Over 100 factories shut down in Faisalabad amid rising costs
Mukhtar advised industrialists not to lose hope, as the government is actively working to reduce energy costs
FAISALABAD: Rising energy tariffs and markup rates have significantly increased production costs, leading to the closure of over a hundred small and large factories, including Sitara Textile Mills, one of Faisalabad’s leading textile mills. Additionally, operational textile mills have cut their production by up to 40%. Recently, a unit of Sitara Textile was shut down, resulting in 900 more employees losing their jobs. Chaudhry Salamat Ali, group leader of the Pakistan Hosiery Manufacturers and Exporters Association, said on Saturday that the closure of these textile units has left between 150,000 and 200,000 workers unemployed in the city. He warned that if the government does not reduce electricity and gas prices and bring the markup rate down to a single digit, even the mills that remain operational will face closure.

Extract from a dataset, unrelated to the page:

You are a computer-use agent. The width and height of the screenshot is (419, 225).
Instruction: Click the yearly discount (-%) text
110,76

Ali further noted that most factories have stopped receiving new export orders and are only working on existing orders, with more industry closures anticipated by next month.

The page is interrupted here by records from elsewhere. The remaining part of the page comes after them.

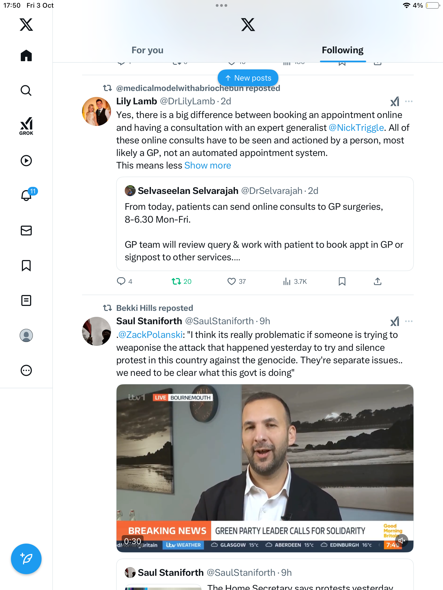This screenshot has width=443, height=590.
Task: Switch to the For you tab
Action: [x=147, y=50]
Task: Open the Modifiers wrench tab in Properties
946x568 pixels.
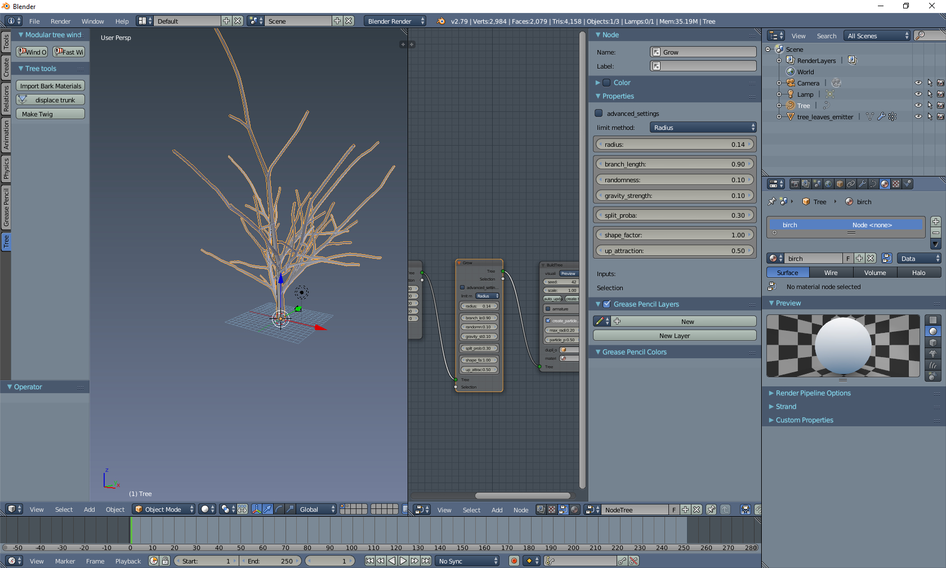Action: point(862,184)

Khurram Mukhtar, patron-in-chief of the Pakistan Textile Exporters Association, pointed out that global conditions are currently favourable for increasing exports, as many American and European brands are moving away from China, and the situation in Bangladesh is expected to boost Pakistan’s export orders. He urged the government to immediately lower energy tariffs and reduce the markup rate to at least 14% to seize this opportunity.
Mukhtar highlighted that increased taxes and delays in refund payments are causing widespread frustration in the industry, which requires urgent action. He noted that Pakistan’s exports last month totalled $1.2 billion, though they could have easily reached $2 billion. He stressed that while there are opportunities in the global market and Pakistan has the necessary raw materials, production capacity and infrastructure improvements in the business environment are essential to enhance economic stability and job creation.
Mukhtar advised industrialists not to lose hope, as the government is actively working to reduce energy costs. He urged the government to accelerate its efforts and provide an immediate roadmap to address industry frustrations. He criticised the recent budget increase of the advance tax on exporters to 2%, while the domestic textile business rate remains at 1%. He called for an end to this discriminatory treatment and noted that exporters already pay an additional 0.25% export development surcharge, which should be suspended until the previously collected amount is utilised. He also highlighted that the scheme exempting exporters from general sales tax on local procurement was abolished and should be reinstated immediately, as it does not involve any tax payments.